RECORD SET:
** START **
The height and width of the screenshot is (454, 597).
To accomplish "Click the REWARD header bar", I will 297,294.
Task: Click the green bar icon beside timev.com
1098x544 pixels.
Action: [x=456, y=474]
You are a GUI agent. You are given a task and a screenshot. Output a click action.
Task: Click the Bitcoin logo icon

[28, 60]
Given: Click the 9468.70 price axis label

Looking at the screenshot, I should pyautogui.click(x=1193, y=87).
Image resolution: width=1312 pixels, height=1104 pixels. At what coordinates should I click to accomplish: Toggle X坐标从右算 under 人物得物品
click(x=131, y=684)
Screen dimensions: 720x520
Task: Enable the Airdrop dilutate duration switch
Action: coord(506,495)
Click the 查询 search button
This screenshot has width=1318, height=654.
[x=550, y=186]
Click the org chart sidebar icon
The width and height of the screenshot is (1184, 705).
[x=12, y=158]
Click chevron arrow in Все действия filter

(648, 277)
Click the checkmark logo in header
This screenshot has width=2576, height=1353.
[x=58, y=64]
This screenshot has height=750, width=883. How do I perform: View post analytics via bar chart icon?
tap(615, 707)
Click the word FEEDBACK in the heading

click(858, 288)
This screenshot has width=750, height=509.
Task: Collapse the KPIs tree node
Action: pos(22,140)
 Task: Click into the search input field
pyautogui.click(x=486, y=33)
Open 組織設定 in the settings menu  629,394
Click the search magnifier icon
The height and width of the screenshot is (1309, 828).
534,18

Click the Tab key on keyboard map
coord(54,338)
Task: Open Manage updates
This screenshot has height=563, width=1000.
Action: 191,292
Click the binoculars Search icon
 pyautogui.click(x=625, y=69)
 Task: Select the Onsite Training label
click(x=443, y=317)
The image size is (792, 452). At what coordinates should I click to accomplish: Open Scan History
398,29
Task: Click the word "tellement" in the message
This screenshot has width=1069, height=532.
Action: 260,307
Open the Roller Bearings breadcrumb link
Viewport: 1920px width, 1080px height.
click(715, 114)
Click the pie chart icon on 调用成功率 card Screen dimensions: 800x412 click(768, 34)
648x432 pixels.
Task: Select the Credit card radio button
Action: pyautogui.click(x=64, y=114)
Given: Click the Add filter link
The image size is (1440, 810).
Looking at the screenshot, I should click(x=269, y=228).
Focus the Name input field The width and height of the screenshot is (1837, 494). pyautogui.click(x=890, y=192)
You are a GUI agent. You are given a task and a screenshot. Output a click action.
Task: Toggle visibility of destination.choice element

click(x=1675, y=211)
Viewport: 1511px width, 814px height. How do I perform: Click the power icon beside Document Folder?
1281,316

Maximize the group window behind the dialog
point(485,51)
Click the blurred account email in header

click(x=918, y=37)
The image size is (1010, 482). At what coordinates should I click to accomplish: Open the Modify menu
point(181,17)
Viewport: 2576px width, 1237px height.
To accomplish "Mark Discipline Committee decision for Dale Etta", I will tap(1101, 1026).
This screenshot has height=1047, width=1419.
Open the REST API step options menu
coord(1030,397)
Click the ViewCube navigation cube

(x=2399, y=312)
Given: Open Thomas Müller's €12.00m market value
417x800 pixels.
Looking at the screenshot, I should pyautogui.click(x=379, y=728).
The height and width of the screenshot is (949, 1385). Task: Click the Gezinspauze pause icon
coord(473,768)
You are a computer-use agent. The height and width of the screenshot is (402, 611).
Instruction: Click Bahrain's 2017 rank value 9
** END **
AIM OF THE TASK:
Can you write out all of the records above again, swapping every "Viewport" for "Display" and leaving everything else unchanged?

FINISHED ANSWER:
The height and width of the screenshot is (454, 597).
To accomplish "Click the REWARD header bar", I will 297,294.
Task: Click the green bar icon beside timev.com
1098x544 pixels.
Action: [x=456, y=474]
You are a GUI agent. You are given a task and a screenshot. Output a click action.
Task: Click the Bitcoin logo icon

[28, 60]
Given: Click the 9468.70 price axis label

Looking at the screenshot, I should pyautogui.click(x=1193, y=87).
Image resolution: width=1312 pixels, height=1104 pixels. At what coordinates should I click to accomplish: Toggle X坐标从右算 under 人物得物品
click(x=131, y=684)
Screen dimensions: 720x520
Task: Enable the Airdrop dilutate duration switch
Action: coord(506,495)
Click the 查询 search button
This screenshot has width=1318, height=654.
[x=550, y=186]
Click the org chart sidebar icon
The width and height of the screenshot is (1184, 705).
[x=12, y=158]
Click chevron arrow in Все действия filter

(648, 277)
Click the checkmark logo in header
This screenshot has width=2576, height=1353.
[x=58, y=64]
This screenshot has height=750, width=883. How do I perform: View post analytics via bar chart icon?
tap(615, 707)
Click the word FEEDBACK in the heading

click(858, 288)
This screenshot has width=750, height=509.
Task: Collapse the KPIs tree node
Action: pos(22,140)
 Task: Click into the search input field
pyautogui.click(x=486, y=33)
Open 組織設定 in the settings menu  629,394
Click the search magnifier icon
The height and width of the screenshot is (1309, 828).
534,18

Click the Tab key on keyboard map
coord(54,338)
Task: Open Manage updates
This screenshot has height=563, width=1000.
Action: 191,292
Click the binoculars Search icon
 pyautogui.click(x=625, y=69)
 Task: Select the Onsite Training label
click(x=443, y=317)
The image size is (792, 452). At what coordinates should I click to accomplish: Open Scan History
398,29
Task: Click the word "tellement" in the message
This screenshot has width=1069, height=532.
Action: 260,307
Open the Roller Bearings breadcrumb link
Display: 1920px width, 1080px height.
click(715, 114)
Click the pie chart icon on 调用成功率 card Screen dimensions: 800x412 click(768, 34)
648x432 pixels.
Task: Select the Credit card radio button
Action: pyautogui.click(x=64, y=114)
Given: Click the Add filter link
The image size is (1440, 810).
Looking at the screenshot, I should click(x=269, y=228).
Focus the Name input field The width and height of the screenshot is (1837, 494). pyautogui.click(x=890, y=192)
You are a GUI agent. You are given a task and a screenshot. Output a click action.
Task: Toggle visibility of destination.choice element

click(x=1675, y=211)
Display: 1511px width, 814px height. How do I perform: Click the power icon beside Document Folder?
1281,316

Maximize the group window behind the dialog
point(485,51)
Click the blurred account email in header

click(x=918, y=37)
The image size is (1010, 482). At what coordinates should I click to accomplish: Open the Modify menu
point(181,17)
Display: 2576px width, 1237px height.
To accomplish "Mark Discipline Committee decision for Dale Etta", I will tap(1101, 1026).
This screenshot has height=1047, width=1419.
Open the REST API step options menu
coord(1030,397)
Click the ViewCube navigation cube

(x=2399, y=312)
Given: Open Thomas Müller's €12.00m market value
417x800 pixels.
Looking at the screenshot, I should pyautogui.click(x=379, y=728).
The height and width of the screenshot is (949, 1385). Task: Click the Gezinspauze pause icon
coord(473,768)
You are a computer-use agent. The height and width of the screenshot is (402, 611).
Instruction: Click Bahrain's 2017 rank value 9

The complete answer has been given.